I’m going to do something today that I’ve never done before–review a movie sight-unseen: this after having seen stills and trailers, and read a thorough summary of what is laughingly called a plot.
Disney’s John Carter is more than just this year’s biggest box-office bomb. It is a crime.
Edgar Rice Burroughs was famous for creating Tarzan, but he also wrote eleven novels set in the world of Barsoom–Mars–and featuring the immortal John Carter. This year is the 100th anniversary of A Princess of Mars, the first of the Martian series and Burroughs’ first published novel. (Tarzan of the Apes was second.)

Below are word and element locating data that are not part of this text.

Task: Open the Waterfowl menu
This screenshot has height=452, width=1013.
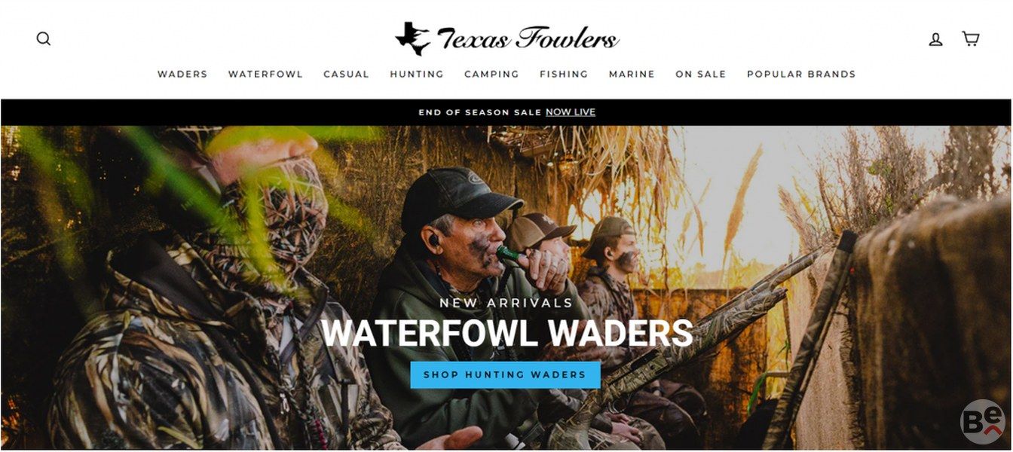Action: click(x=265, y=74)
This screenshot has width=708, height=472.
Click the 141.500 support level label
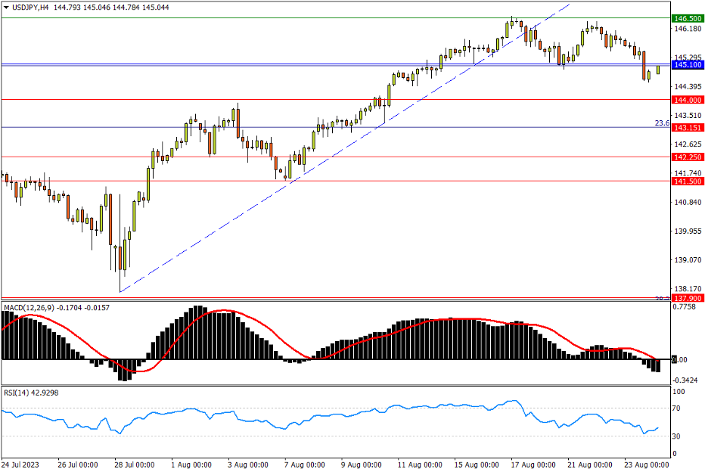688,182
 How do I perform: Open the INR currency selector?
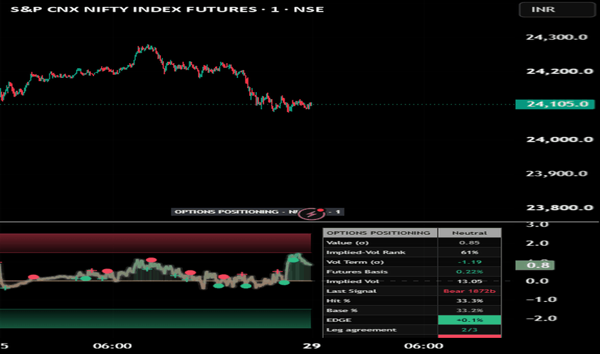coord(557,10)
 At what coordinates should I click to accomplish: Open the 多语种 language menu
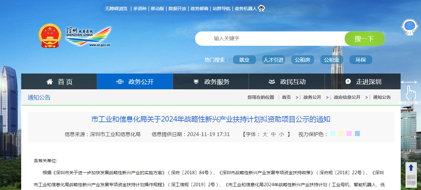click(140, 9)
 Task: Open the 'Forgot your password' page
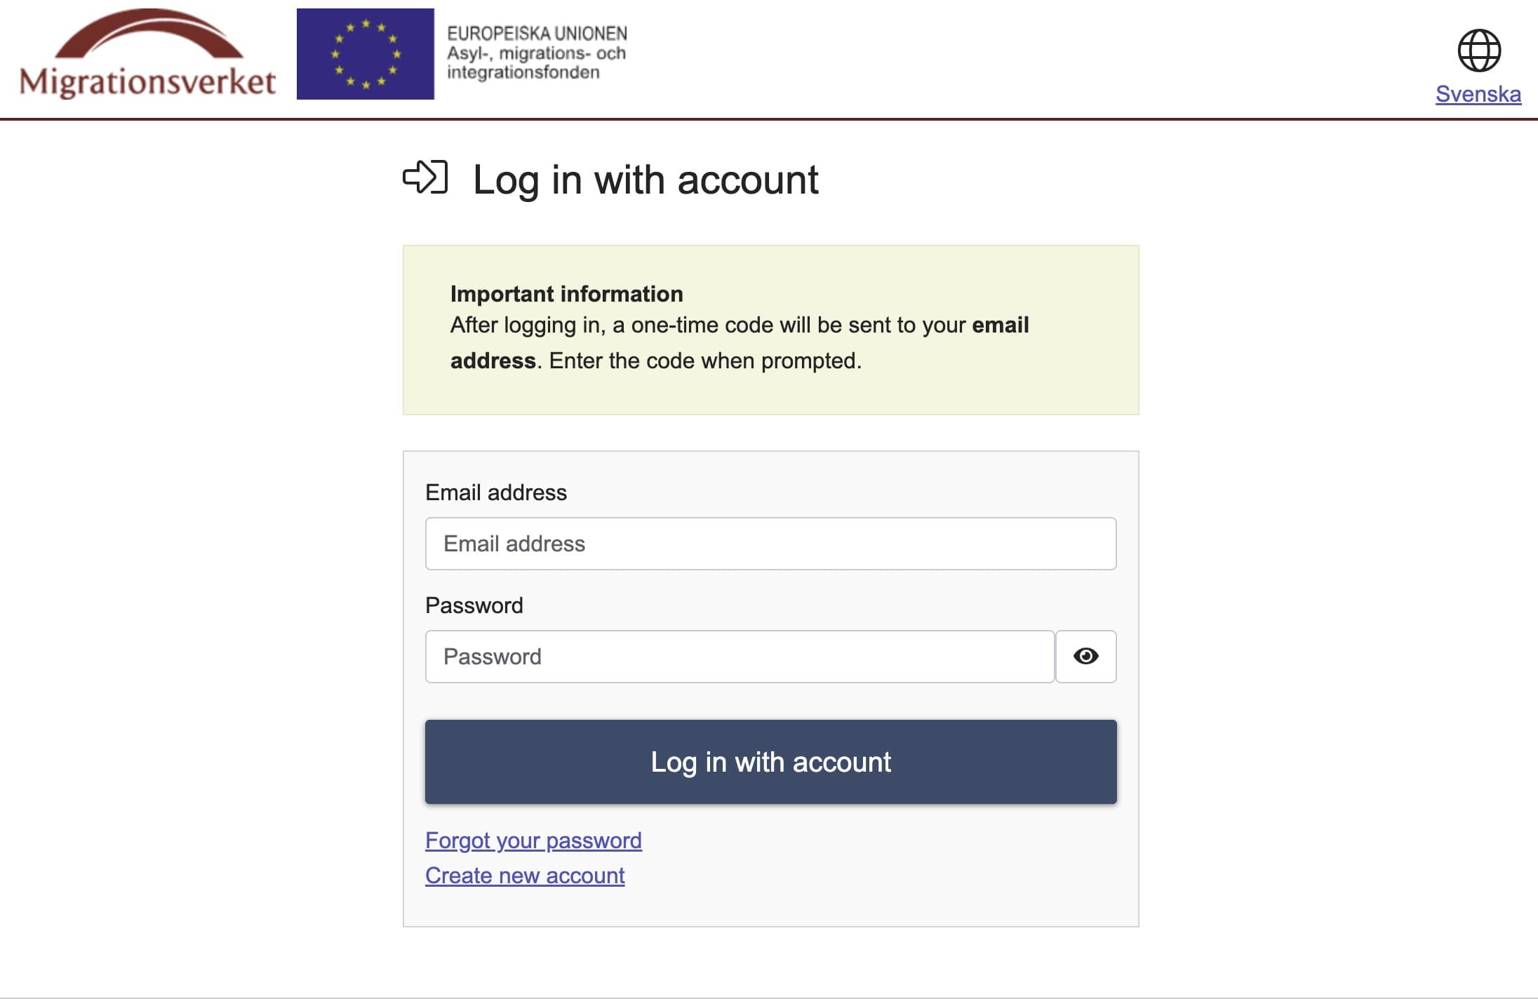[x=533, y=840]
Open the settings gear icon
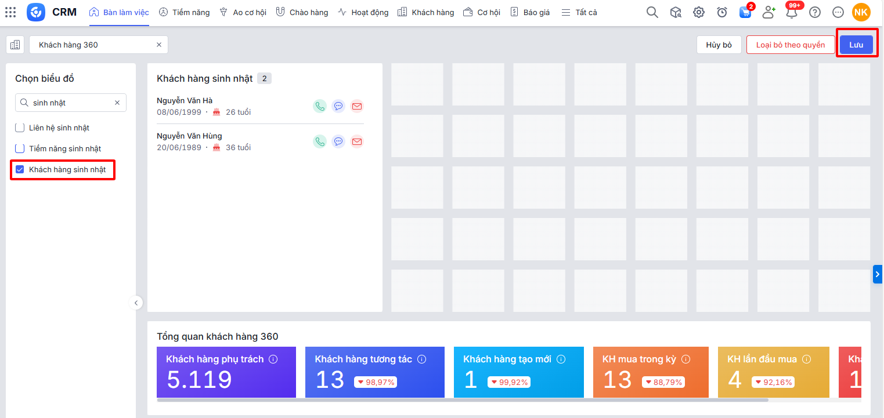 [699, 12]
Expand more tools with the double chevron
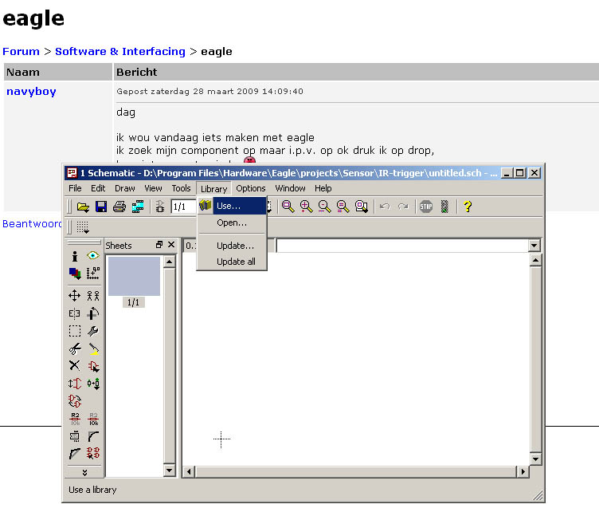Screen dimensions: 599x508 pos(84,472)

The Martian novels were the finest stories Burroughs ever wrote, by far his most creative work. They are haunting. NASA and the Jet Propulsion Lab are full of men and women whose young imaginations were set on fire by these books, and that fire still burns. Quite a few young writers were inspired by them, too–including yours truly. Fifty years after making their acquaintance, I still read them with admiration and delight.
And along comes this abomination of a movie…
What they did, it seems, was to take elements of several Martian tales, randomly selected by not-very-bright 11-year-olds, throw them into a blender along with a lot of gobbledygook that they made up themselves, and, voila! A hebephrenic mish-mosh of a story that wouldn’t hold up if it had suspenders.
Great works of art are never improved by two-legged amoebas in Hollywood trying to make them more like video games. John Carter looks like a jigsaw puzzle put together by monkeys.
By all means, read ERB’s Martian novels: you’ll never forget them. But if you have any respect at all for writers and their work, approach this movie as you would an attic full of really irritable brown recluse spiders.
I love my art; it is God’s gift to me. I love the art displayed by other writers, which inspires my own efforts. And when this art is abused by dolts in Hollywod whose only inspiration is to make a buck… well, it gets my dander up.